Antivenoms are antibodies extracted from horses or camels. Adhering to strict protocols these animals are injected with snake venom below lethal threshold. Their immune system swings into action and produces antibodies against the venom. Antibodies are extracted from the blood serum, purified, processed and packaged. Worldwide there are only a handful of antivenom formulations available in the market and as mentioned earlier for effective medication it is important to know which species of snake caused the bite. What if we could develop an Universal Antivenom Formulation? That is the question Jacob Glanville ,immunoengineer and chief executive of biomedical firm Centivax in South San Francisco, California, asked and he found the answer in Tim Friede.
Tim Freide an American citizen has been living dangerously for the past almost two decades. A truck mechanic by profession and a snake collector by hobby, he has been bitten about 200 times by a variety of snakes accidentally and has intentionally injected himself with snake venoms for about 600 times. Not that he hasn't had set backs: once he was knocked off into a comma for 4 days. He took it all because he is a snake lover and want to be immune to their stings. A rather bizarre wish, one would think. But then that exactly is his claim to fame : An individual hyperimmune to envenomation of any kind.
Glanville saw the videos uploaded by Freide in the Youtube and immediately contacted Prof Peter Kwong at Columbia University. The duo lost no time to get in touch with Friede and a research project was born. They were literally after Friede's blood. Friede agreed. Friede's blood was subjected to systematic analysis by the research teams at Centivax and Columbia University. As expected Friede's hyperimmune blood indeed had an abundance of antibodies against LNX and SNX neurotoxins.
Next the team made a cocktail of SNX-B03 , LNX-D09 and Varespladib a known phospholipase2 inhibitor. This formulation was tested in mice against 19 diverse and intense venoms of the elapid group, classified as most lethal by World Health Organization. The formulation provided full protection against 13 and partial protection against the remaining 6. Glanville is excited: “That, for me, was a very exciting moment. A universal antivenom is now tractable, within reach, and we have the tool, and we just need to keep turning the crank to find it.”
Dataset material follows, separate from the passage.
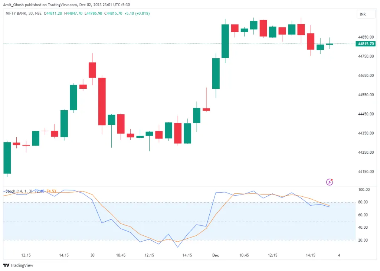Click the 20.00 level on Stoch scale
Screen dimensions: 380x271
(x=363, y=240)
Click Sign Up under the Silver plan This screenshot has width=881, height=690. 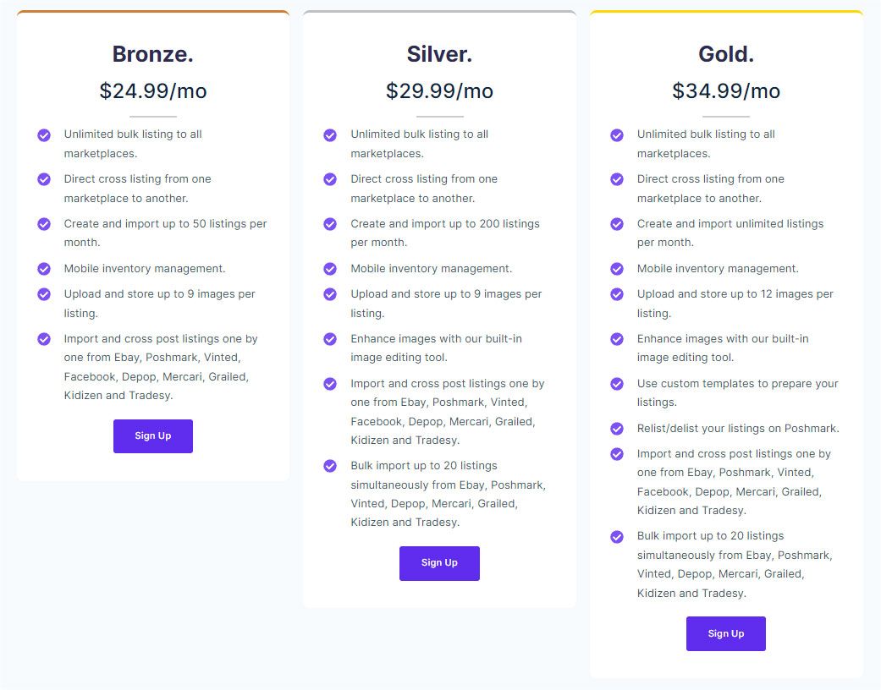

Glanville is hopeful that philanthropic societies, governments and pharmaceutical companies will collectively provide the necerssary financial support. Thus the road to designing an universal polyvalent antivenom is clear. However making it available/accessible to the victim on the spot remains a challenge.
REFERENCES:
1. Snakebite envenomation turns again into a neglected tropical disease.
2.Snake venom protection by a cocktail of varespladib and broadly neutralizing human antibodies. Glanville et al., Cell (188) 3117-3134, 2025.